On average i get 380 but the most i have ever got is 470. 2.0 TFSI (95)

Well chuffed with it but not too chuffed at the budget!!


----------



## rcmorgan (Jun 28, 2009)

Well I get 605 on full tank in the TDi plus have same torque as the TTS  
Fantastic mid range acceleration just above tickover.Mediocre 0-60 though,but I can live with that...


----------



## wja96 (Mar 4, 2010)

625-700 usually, but that could drop to 525 if I really cane it.


----------



## MarcF-TT (Jun 14, 2011)

280 on mine. Those TDIs are special! But the V6 is worth it


----------



## avyi (Jan 9, 2012)

Basscube said:


> haha glad i didnt go for a 3.2 then lol.
> 
> used to get around 250ish in my mk1 1.8t 225 quattro but that was tuned to 280bhp and i used to drive fast lol.

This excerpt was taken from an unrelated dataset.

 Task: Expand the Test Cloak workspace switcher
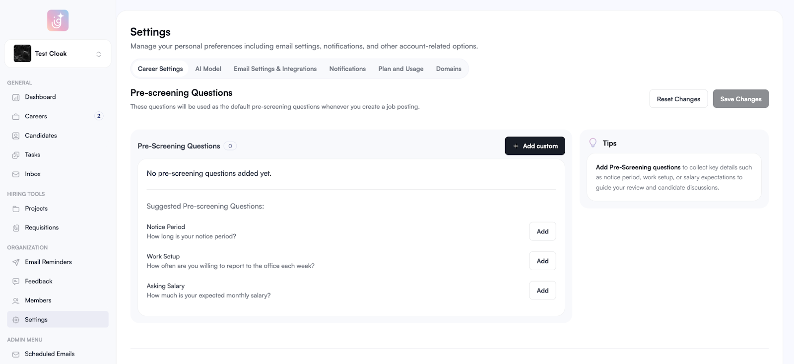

I really am not bothered with the mpg. I'm still in love with this car, like I was the day I bought it and I don't regret it one bit!
I guess I could do above 300 a tank if I drove it a bit differently.. but most miles I do are town miles, not A roads or motorways so mpg is affected quite a lot.


----------



## LEO-RS (Apr 13, 2009)

Average around 370m with 57l or so going back in. Can be as high as 420 or as low as 300 but generally around 370.


----------



## RichardTTRS (Oct 23, 2011)

340 ish


----------



## powerplay (Feb 8, 2008)

I have no idea what everyone gets so can't answer the question, however myself I range anywhere from 280-350 before refilling, which I normally do soon after the refuel indicator comes on (purely to get rid of it as I lose useful functions like temperature, in the good old days you had a proper warning light that didn't rob you of other functionality :? ).


----------



## rcmorgan (Jun 28, 2009)

As a lover of low down torque,my next car may well be the RS and sod the mpg!


----------



## tomcat (Mar 15, 2009)

About 300 if i drive like a pussy cat. 210 when having fun,,,................. :twisted:


----------



## rcmorgan (Jun 28, 2009)

At least petrol's a bit cheaper than diesel


----------



## wja96 (Mar 4, 2010)

rcmorgan said:


> At least petrol's a bit cheaper than diesel


Not by nearly enough....


----------



## RockKramer (Feb 15, 2012)

280-320, occasionally 340ish with a bit of motorway driving. Not particularly fussed about the mpg though because _it is so good._


----------



## jbomb (Jan 20, 2010)

180 round town
280 fast motorway
330 if cruise set to 79 and no fun

Mitchy - how the living hell do you get 420? Since the re map I have noticed average mpg drop from 34 to 30 @ 80mph on a long run.


----------



## christurbo (Mar 6, 2005)

Last few fill-ups on my commute using 99RON:

412 miles - 52L 
384 miles - 51L 
282 miles - 39L

I didn't buy the TTS for economy however I was surprised at how frugal it is!


----------



## Basscube (Jan 2, 2012)

RockKramer said:


> Basscube said:
> 
> 
> > Why didn't you enjoy it? as not as quick as your TTS?
> ...


I agree my 225 Quattro was faster and handles better but prefer this newer mk2 as more refined and just more comfortable. I agree it isn't as involving and to be honest if i had the money would get the TTS or even the TTRS but i got the best car i could afford. 8)


----------



## RockKramer (Feb 15, 2012)

Exactly, I felt my Mk1 225 was better. If the TFSI was on the sports suspension I'd likely still be in it. The RS, it was a car to far for me. I'm very happy with my TTS.


----------



## Basscube (Jan 2, 2012)

Not sure what suspension mine has i think it is sports as it is comfy but suprisingly good handling for a FWD car lol. Not sure if the 19" wheels i have fitted make a difference to handling as only had 18s on my mk1.


----------



## Patrizio72 (Mar 22, 2011)

flooring the RS probably 3mpg? lol only kidding, to be honest im not really sure! all i know is when its thirsty i give it plenty drink.


----------



## Basscube (Jan 2, 2012)

Patrizio72 said:


> flooring the RS probably 3mpg? lol only kidding, to be honest im not really sure! all i know is when its thirsty i give it plenty drink.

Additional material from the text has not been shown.